### What is being asked:
Go over these records and count the lines with the string "SAVON" in them; the count is all that should be returned.

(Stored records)
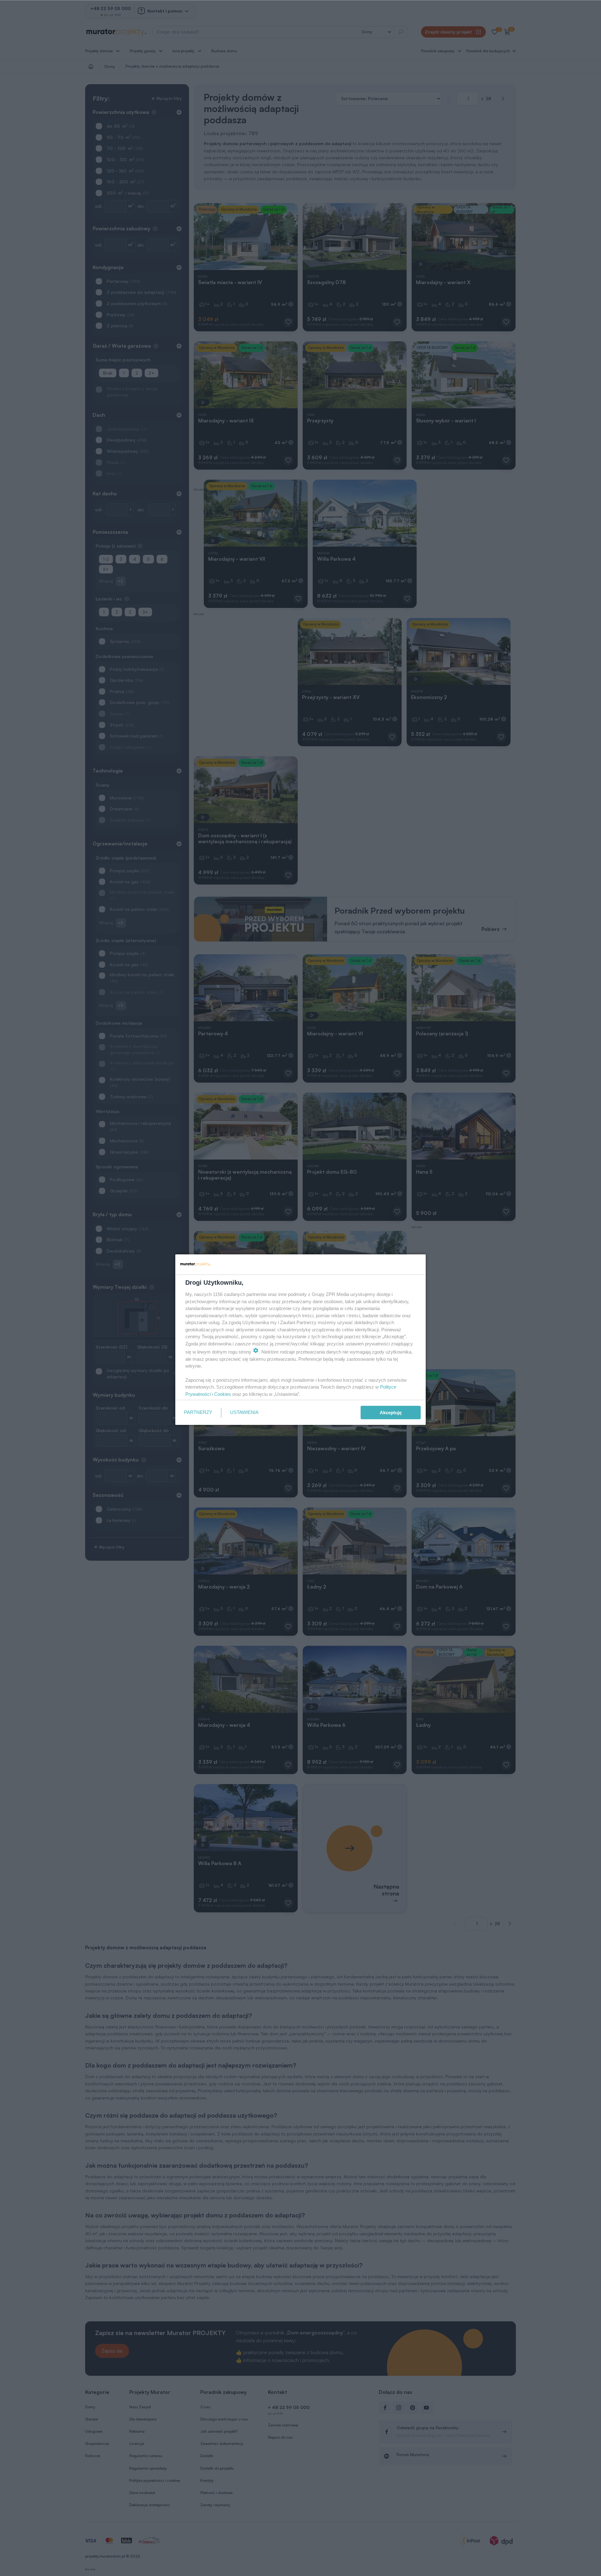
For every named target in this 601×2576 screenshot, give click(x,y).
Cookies (222, 1394)
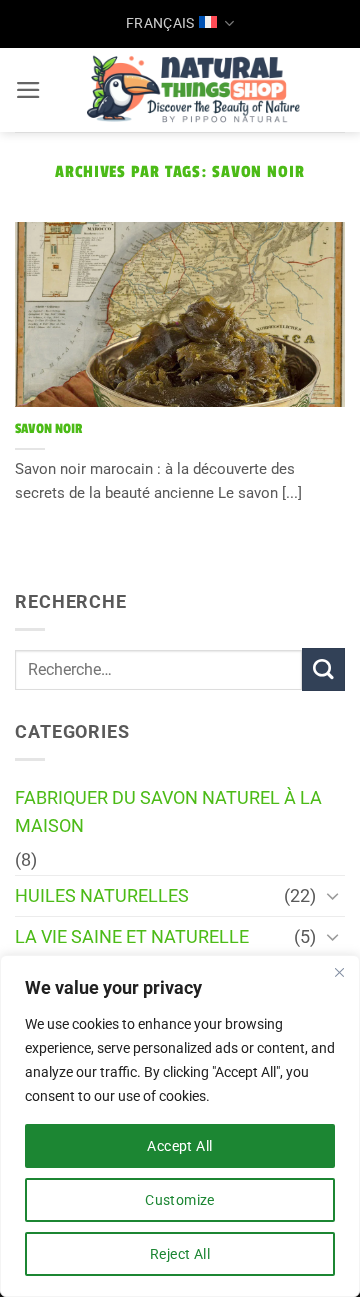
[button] (28, 90)
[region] (180, 1126)
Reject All (180, 1254)
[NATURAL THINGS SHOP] (193, 90)
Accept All (179, 1146)
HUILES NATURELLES (102, 896)
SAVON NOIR (48, 429)
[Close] (339, 972)
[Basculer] (333, 895)
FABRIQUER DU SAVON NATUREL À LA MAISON (168, 812)
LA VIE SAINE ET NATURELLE (132, 937)
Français (160, 23)
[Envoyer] (323, 669)
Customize (180, 1200)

### Exercise solution:
2